Your task is to copy every line of this material exactly.
Provided information section start
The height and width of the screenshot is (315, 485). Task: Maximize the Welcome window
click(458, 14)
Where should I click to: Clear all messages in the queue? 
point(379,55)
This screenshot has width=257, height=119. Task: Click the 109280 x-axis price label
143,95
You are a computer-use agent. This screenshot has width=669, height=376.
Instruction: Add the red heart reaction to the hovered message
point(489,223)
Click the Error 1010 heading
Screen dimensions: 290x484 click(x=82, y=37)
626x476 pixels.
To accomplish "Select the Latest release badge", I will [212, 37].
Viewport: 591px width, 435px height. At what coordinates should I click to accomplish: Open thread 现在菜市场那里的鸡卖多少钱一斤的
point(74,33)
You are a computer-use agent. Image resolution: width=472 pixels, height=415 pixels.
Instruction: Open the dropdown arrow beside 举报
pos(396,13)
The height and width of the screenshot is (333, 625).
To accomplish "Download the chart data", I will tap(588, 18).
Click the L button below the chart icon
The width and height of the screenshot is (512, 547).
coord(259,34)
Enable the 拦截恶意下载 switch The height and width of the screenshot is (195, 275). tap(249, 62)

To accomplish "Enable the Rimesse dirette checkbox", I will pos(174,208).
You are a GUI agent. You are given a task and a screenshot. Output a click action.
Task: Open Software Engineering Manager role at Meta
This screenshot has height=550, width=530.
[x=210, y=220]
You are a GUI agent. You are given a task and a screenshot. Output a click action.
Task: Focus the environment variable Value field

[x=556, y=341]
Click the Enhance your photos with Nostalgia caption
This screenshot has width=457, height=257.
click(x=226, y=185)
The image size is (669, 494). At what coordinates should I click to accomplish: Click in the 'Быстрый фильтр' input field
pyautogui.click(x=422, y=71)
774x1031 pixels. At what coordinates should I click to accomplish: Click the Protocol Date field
Provided information section end
» **Completed exercise**:
The height and width of the screenshot is (315, 485). Task: Maximize the Welcome window
click(458, 14)
Where should I click to: Clear all messages in the queue? 
point(379,55)
This screenshot has width=257, height=119. Task: Click the 109280 x-axis price label
143,95
You are a computer-use agent. This screenshot has width=669, height=376.
Instruction: Add the red heart reaction to the hovered message
point(489,223)
Click the Error 1010 heading
Screen dimensions: 290x484 click(x=82, y=37)
626x476 pixels.
To accomplish "Select the Latest release badge", I will [212, 37].
Viewport: 591px width, 435px height. At what coordinates should I click to accomplish: Open thread 现在菜市场那里的鸡卖多少钱一斤的
point(74,33)
You are a computer-use agent. Image resolution: width=472 pixels, height=415 pixels.
Instruction: Open the dropdown arrow beside 举报
pos(396,13)
The height and width of the screenshot is (333, 625).
To accomplish "Download the chart data", I will tap(588, 18).
Click the L button below the chart icon
The width and height of the screenshot is (512, 547).
coord(259,34)
Enable the 拦截恶意下载 switch The height and width of the screenshot is (195, 275). tap(249, 62)

To accomplish "Enable the Rimesse dirette checkbox", I will pos(174,208).
You are a GUI agent. You are given a task and a screenshot. Output a click action.
Task: Open Software Engineering Manager role at Meta
This screenshot has height=550, width=530.
[x=210, y=220]
You are a GUI agent. You are given a task and a screenshot. Output a click action.
Task: Focus the environment variable Value field

[x=556, y=341]
Click the Enhance your photos with Nostalgia caption
This screenshot has width=457, height=257.
click(x=226, y=185)
The image size is (669, 494). At what coordinates should I click to accomplish: Click in the 'Быстрый фильтр' input field
pyautogui.click(x=422, y=71)
774x1031 pixels. At what coordinates should I click to accomplish: Click the Protocol Date field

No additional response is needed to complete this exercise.